I’m definitely thinking about scale in Bearden’s works. Scale always plays a part, especially whenever you're using color, particularly when you put bold formats and colors together—these purples, these reds, these greens, the black and white. In my work, I want to lead with a color story. So when I see the sheer scale of Bearden’s works, looking at them in the space now, it's like they just jump off the canvas and scream, "Come inside!" You know what I mean? They're pulling people in, and the color is the real telling of the story there, in terms of the two foregrounded figures and the figure in the back with the melon. I appreciate the power of a small-scale work, but on a larger scale, I think it becomes more of a portal for people to step into. In my practice, I love to work across different mediums. I love to be able to use paint along with additional elements. So when I look at the cutouts that are used and at the assembly of the collage in Melon Season, I appreciate how there's a natural marriage between both mediums that is set perfectly in these compositions.

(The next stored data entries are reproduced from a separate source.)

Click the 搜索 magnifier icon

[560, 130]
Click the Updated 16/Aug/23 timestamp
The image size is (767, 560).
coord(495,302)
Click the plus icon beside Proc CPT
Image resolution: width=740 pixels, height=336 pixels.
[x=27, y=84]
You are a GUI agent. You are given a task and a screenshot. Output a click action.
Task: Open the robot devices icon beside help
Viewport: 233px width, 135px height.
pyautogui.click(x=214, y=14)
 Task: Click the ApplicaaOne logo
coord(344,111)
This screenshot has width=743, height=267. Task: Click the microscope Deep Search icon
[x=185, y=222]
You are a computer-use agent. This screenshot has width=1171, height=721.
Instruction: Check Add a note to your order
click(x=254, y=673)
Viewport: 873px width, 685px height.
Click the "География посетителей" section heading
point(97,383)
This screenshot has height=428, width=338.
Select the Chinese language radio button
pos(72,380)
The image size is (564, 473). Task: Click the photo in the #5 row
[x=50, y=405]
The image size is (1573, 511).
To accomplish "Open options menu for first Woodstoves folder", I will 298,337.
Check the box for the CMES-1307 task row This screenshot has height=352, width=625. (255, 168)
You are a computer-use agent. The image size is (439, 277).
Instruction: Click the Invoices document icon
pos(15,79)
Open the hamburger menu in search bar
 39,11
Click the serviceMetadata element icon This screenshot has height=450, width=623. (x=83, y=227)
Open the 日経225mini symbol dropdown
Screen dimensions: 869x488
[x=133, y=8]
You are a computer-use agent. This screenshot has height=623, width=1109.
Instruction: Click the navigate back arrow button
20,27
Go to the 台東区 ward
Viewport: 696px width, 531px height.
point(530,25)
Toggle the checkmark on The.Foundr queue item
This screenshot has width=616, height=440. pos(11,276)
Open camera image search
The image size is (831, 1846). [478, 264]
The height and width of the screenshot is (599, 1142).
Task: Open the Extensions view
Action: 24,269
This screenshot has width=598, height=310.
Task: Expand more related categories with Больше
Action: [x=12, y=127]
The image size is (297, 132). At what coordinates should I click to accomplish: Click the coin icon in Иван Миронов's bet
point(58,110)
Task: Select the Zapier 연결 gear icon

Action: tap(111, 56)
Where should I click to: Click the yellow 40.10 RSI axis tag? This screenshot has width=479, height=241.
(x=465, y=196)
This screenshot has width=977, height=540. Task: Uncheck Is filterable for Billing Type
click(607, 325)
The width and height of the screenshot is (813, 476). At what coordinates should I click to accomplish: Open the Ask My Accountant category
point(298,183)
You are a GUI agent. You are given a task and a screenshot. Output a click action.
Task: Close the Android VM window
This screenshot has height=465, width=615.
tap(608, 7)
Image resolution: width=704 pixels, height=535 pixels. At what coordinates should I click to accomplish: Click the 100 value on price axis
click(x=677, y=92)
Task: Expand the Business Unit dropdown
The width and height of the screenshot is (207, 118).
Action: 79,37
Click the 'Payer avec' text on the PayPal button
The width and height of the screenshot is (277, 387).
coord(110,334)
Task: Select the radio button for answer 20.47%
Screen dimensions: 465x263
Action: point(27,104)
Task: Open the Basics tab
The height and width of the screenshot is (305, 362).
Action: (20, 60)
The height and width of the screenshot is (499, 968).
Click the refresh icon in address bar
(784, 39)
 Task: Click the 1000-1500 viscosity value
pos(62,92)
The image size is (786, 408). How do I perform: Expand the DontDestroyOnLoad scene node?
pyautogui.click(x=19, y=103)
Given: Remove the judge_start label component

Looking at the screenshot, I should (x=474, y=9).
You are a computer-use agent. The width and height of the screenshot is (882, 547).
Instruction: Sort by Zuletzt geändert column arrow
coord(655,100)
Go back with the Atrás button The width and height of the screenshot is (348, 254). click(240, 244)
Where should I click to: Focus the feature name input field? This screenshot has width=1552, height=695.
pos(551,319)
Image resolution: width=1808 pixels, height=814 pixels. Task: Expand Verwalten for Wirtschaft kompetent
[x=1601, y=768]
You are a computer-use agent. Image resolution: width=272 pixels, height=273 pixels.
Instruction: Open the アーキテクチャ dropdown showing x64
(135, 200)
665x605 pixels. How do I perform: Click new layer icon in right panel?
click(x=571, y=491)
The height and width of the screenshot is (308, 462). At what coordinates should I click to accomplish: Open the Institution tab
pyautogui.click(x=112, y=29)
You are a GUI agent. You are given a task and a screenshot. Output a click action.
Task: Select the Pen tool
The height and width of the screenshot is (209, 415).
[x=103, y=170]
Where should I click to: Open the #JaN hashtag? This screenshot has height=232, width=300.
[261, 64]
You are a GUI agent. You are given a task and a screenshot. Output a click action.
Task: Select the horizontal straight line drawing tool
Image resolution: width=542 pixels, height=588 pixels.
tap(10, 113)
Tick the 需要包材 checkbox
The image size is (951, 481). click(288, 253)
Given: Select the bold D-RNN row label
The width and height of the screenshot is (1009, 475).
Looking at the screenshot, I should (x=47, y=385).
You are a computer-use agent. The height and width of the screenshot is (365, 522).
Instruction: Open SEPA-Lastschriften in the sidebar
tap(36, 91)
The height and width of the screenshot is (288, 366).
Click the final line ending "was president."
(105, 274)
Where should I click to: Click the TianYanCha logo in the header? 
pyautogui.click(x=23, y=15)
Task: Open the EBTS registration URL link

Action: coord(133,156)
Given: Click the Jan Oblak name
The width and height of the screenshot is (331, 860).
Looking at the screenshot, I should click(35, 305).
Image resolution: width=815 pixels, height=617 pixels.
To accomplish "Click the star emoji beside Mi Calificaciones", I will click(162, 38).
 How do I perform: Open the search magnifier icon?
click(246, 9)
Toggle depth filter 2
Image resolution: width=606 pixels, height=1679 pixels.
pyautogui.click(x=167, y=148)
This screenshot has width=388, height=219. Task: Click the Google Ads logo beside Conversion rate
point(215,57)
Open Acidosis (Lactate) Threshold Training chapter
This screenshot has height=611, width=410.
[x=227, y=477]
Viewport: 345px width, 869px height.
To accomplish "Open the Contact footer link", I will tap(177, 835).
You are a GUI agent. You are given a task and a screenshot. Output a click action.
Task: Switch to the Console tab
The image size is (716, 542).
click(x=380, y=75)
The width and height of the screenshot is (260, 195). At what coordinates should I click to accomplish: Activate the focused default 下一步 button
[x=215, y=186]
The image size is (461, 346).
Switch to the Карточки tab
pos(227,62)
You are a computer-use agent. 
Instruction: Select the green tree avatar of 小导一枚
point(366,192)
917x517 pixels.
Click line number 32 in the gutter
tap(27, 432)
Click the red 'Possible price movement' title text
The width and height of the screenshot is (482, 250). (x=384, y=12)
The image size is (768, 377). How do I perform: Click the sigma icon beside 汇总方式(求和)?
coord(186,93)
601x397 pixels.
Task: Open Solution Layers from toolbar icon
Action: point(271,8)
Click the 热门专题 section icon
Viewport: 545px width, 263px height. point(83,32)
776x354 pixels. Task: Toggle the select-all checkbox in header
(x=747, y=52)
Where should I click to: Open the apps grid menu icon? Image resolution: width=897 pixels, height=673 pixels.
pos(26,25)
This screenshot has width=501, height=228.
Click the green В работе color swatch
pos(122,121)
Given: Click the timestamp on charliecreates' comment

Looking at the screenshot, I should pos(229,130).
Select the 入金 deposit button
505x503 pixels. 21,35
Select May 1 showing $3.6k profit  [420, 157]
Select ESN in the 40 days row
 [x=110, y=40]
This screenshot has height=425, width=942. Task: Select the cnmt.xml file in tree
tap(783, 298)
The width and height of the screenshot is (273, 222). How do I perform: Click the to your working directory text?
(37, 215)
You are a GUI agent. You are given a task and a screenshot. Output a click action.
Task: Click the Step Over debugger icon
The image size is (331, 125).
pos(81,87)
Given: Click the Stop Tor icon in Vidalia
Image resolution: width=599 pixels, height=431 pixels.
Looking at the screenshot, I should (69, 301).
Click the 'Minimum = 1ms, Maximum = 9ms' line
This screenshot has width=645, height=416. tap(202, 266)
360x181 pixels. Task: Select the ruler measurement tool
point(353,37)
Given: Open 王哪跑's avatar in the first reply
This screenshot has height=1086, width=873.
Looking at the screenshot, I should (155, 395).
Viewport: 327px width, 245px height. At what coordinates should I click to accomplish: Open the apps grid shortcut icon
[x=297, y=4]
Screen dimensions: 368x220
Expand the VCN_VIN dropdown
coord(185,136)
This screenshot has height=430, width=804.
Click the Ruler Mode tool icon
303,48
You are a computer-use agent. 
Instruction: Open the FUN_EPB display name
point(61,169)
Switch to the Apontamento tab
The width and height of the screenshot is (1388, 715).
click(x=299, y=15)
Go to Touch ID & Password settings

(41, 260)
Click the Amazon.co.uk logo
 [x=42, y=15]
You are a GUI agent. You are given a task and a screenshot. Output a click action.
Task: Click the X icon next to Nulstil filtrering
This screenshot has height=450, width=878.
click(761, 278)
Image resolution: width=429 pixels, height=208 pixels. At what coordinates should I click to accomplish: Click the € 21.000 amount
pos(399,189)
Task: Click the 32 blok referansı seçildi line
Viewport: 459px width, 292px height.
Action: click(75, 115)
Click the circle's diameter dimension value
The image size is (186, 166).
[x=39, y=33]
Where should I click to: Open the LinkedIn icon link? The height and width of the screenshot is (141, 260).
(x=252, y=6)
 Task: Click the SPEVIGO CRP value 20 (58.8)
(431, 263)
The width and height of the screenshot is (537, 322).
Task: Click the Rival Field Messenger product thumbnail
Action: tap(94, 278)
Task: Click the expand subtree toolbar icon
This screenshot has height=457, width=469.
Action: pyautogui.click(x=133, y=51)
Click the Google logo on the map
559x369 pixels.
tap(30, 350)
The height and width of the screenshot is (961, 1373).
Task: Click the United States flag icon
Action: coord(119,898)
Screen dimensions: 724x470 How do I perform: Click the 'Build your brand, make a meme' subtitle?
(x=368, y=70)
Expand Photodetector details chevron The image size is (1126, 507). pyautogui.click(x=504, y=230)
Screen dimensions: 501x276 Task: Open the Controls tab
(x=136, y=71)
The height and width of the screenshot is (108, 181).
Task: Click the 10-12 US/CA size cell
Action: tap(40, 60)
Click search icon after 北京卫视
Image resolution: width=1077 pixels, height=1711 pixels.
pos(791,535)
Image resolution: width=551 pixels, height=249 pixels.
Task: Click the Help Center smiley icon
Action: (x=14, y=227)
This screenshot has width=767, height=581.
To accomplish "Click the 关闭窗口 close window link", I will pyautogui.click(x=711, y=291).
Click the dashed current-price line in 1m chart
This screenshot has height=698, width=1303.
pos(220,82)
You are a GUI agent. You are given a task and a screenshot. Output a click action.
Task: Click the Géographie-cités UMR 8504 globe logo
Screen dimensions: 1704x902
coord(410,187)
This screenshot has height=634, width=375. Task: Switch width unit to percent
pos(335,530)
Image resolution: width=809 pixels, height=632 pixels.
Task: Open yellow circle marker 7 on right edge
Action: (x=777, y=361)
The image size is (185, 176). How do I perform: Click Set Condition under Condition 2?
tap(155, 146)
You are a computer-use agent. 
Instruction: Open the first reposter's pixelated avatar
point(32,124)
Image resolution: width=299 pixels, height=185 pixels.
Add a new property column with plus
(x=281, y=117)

Museum gallery with four artworks and white walls

Installation view of Romare Bearden: Abstraction, Frye Art Museum, Seattle, June 25–September 18, 2022. Photo: Jueqian Fang


You can see a lot of real understanding of art history in Bearden’s works as well. In Melon Season, you have the Cubist elements that Black folks played a part in, as well as the hard breaks away from color. The monochromatic on top of the hard cut edges—it's just such an amazing work. To look at what it took to scale many of these works up, it's just incredible, because the way the color sets next to the cutouts, the figures, the use of all these different mediums coming together within one format. And at that time, doing something that folks knew so little about is a really, really, really big achievement.

It's interesting to think about my eyes sitting in school, looking at this piece when I first encountered it, and then returning to it over time. But considering myself as an artist now, looking at how my works come together, it's played so much of a role. I think that whenever you don't know much about art, your first instinct is to react on how you feel about it. That's the power of art. It's one of those things that emotionally can grab you. But then, when you understand the technical aspects of what it takes to make art, you really come to appreciate it so much more.

I think it's important that institutions like the Frye continue doing this work—highlighting a lot of artists that folks may not know much about. Romare Bearden laid the early groundwork for abstraction along with a few other artists. And I think it's very important that folks come to understand these marginalized, disenfranchised voices that weren't fully recognized while they were living, such as Bearden and the other artists who were part of Spiral. It's such a key time to understand the advancements of BIPOC artists throughout history.”